Was heute wichtig ist

01.06.2016

Kenia schließt größtes Flüchtlingslager der Welt. Die Regierung in Nairobi hat die Schließung des Lagers Dadaab im Osten des Landes bis spätestens November angekündigt. Die Entscheidung sei endgültig, zitierte die BBC den Innenminister Joseph Nkaissery am Dienstagabend. Laut UNO leben mehr als 300.000 Menschen aus Somalia in dem Lager. Die Regierung begründete ihre Entscheidung damit, dass Terrorangriffe der al-Kaida von Dadaab aus geplant worden seien.
Bericht der BBC

Brasilien verliert obersten Korruptionsbekämpfer. Mit Fabiano Silveira verliert der Interimspräsident Michel Temer den zweiten Minister binnen 19 Tagen. Der Minister für Korruptionsbekämpfung gab am Dienstag seinen Rücktritt bekannt, nachdem ein abgehörtes Gespräch zwischen ihm und Senatspräsident Renan Calheiros aufgetaucht war. Im Mitschnitt kritisiert Silvera die Korruptionsermittlungen im Skandalfall um den staatlichen Energieriesen Petrobras und berät den verwickelten Senatspräsidenten. Vor gut einer Woche musste Temer bereits seinen Planungsminister Romero Jucá entlassen.
NZZ.ch: Zweifel an Brasiliens Interimsregierung

Opferzahl im Mittelmeer steigt auf über 1.000. Die Zahl der Flüchtlinge, die beim Versuch, über das zentrale Mittelmeer zu gelangen, in der vergangenen Woche ums Leben kamen, ist noch höher als zunächst befürchtet. Mehr als 1.000 Menschen seien bei der Überquerung ertrunken.
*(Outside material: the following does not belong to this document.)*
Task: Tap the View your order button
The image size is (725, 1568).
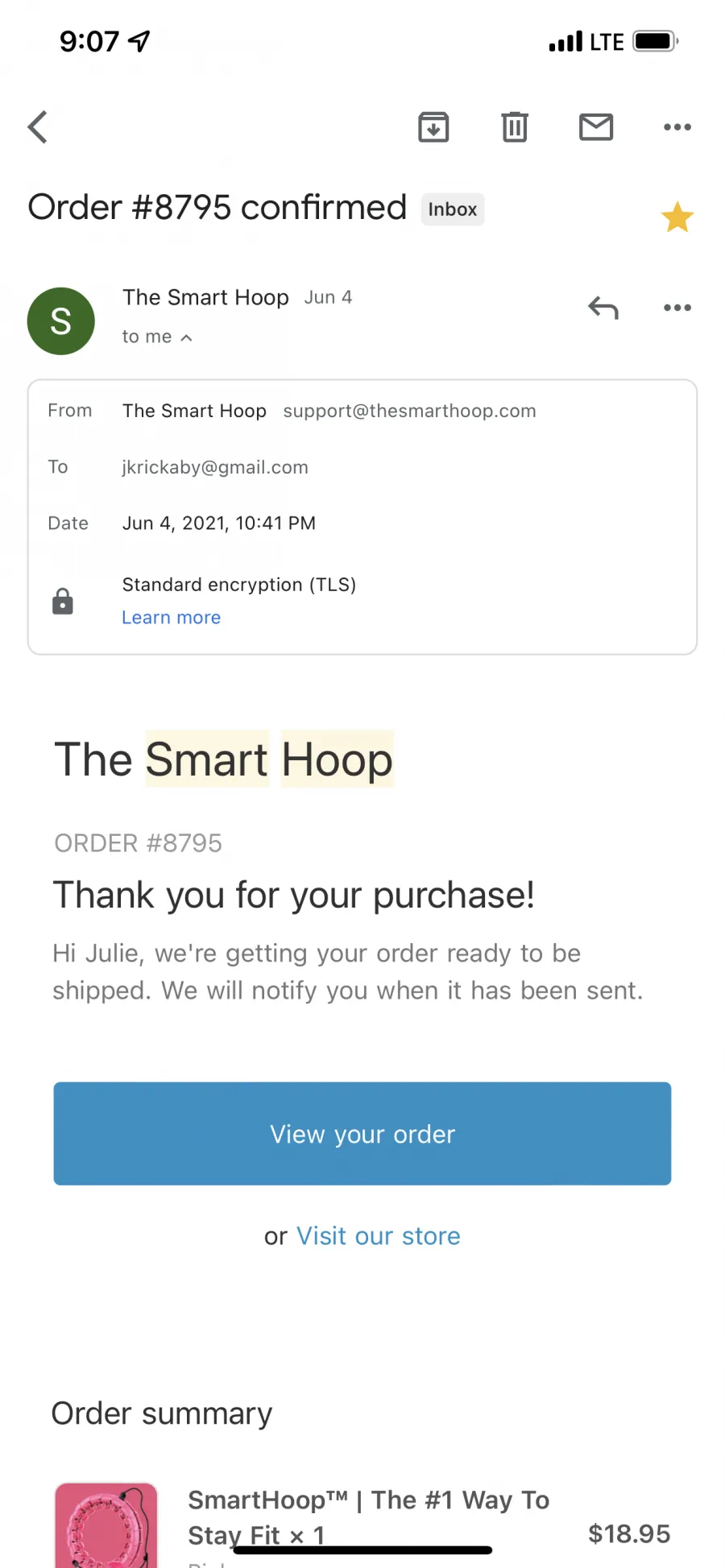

Mehrere Holz- und Schlauchboote kenterten auf der Fahrt von Nordafrika nach Italien, teilte die Internationale Organisation für Migration am Dienstag mit. Die Fluchtroute auf der Seestrecke nach Europa über das zentrale Mittelmeer ist die mit Abstand gefährlichste.

Eröffnung des Gotthardbasistunnels. In der Schweiz wird am Mittwoch der längste Eisenbahntunnel feierlich mit einem Staatsakt eröffnet. Der Bau der 57 Kilometer langen Schienenverbindung durch die Alpen hat die Eidgenossenschaft rund 10 Milliarden Euro gekostet. Zu den Feierlichkeiten reisen unter anderen die deutsche Bundeskanzlerin Angela Merkel, Italiens Ministerpräsident Matteo Renzi, Frankreichs Präsident François Hollande und Österreichs Bundeskanzler Christian Kern an.
NZZ.ch: Schwerpunkt Gotthardtunnel

Urteil gegen  Kapitän der Costa Concordia. Francesco Schettino ist in zweiter Instanz zu 16 Jahren Haft verurteilt worden. Schettino hatte die „Costa Concordia“ auf einen Felsen vor der italienischen Insel Giglio auffahren lassen und das Schiff vor der Evakuierung aller Passagiere selber verlassen. Bei dem Unglück kamen 32 Menschen ums Leben.